# Data for review
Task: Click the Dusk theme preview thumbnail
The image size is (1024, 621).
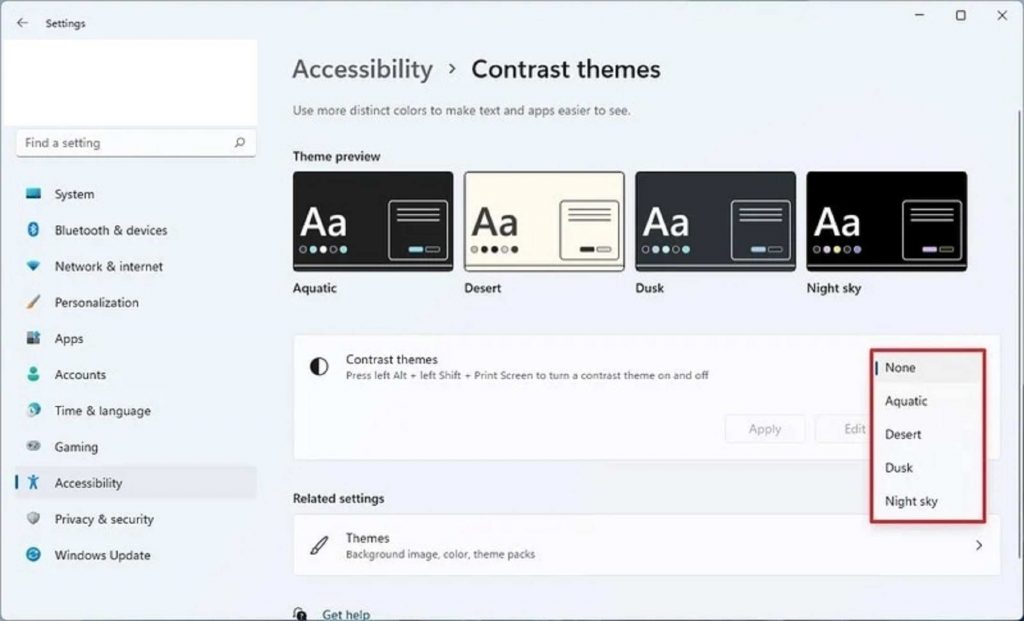Action: tap(715, 221)
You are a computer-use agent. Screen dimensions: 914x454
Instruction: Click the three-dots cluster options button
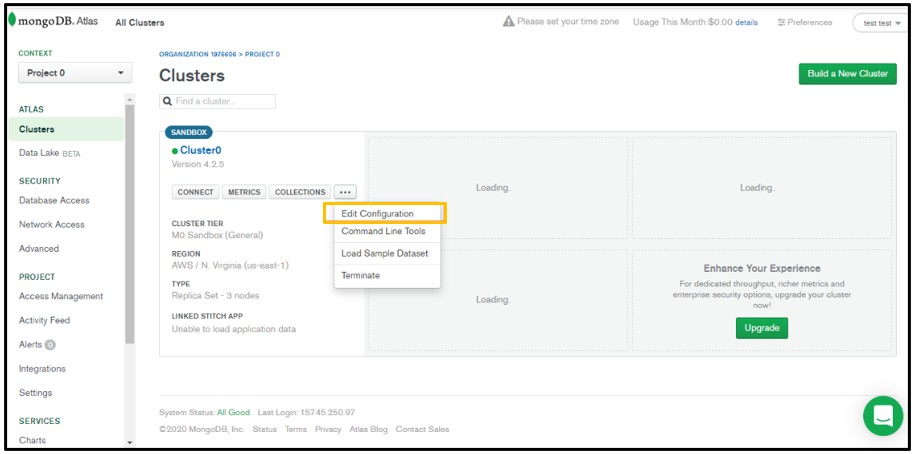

# Task objective
When a line above includes the word "Click", please list that line.

# Result for this exercise
Task: Click the Dusk theme preview thumbnail
Instruction: Click the three-dots cluster options button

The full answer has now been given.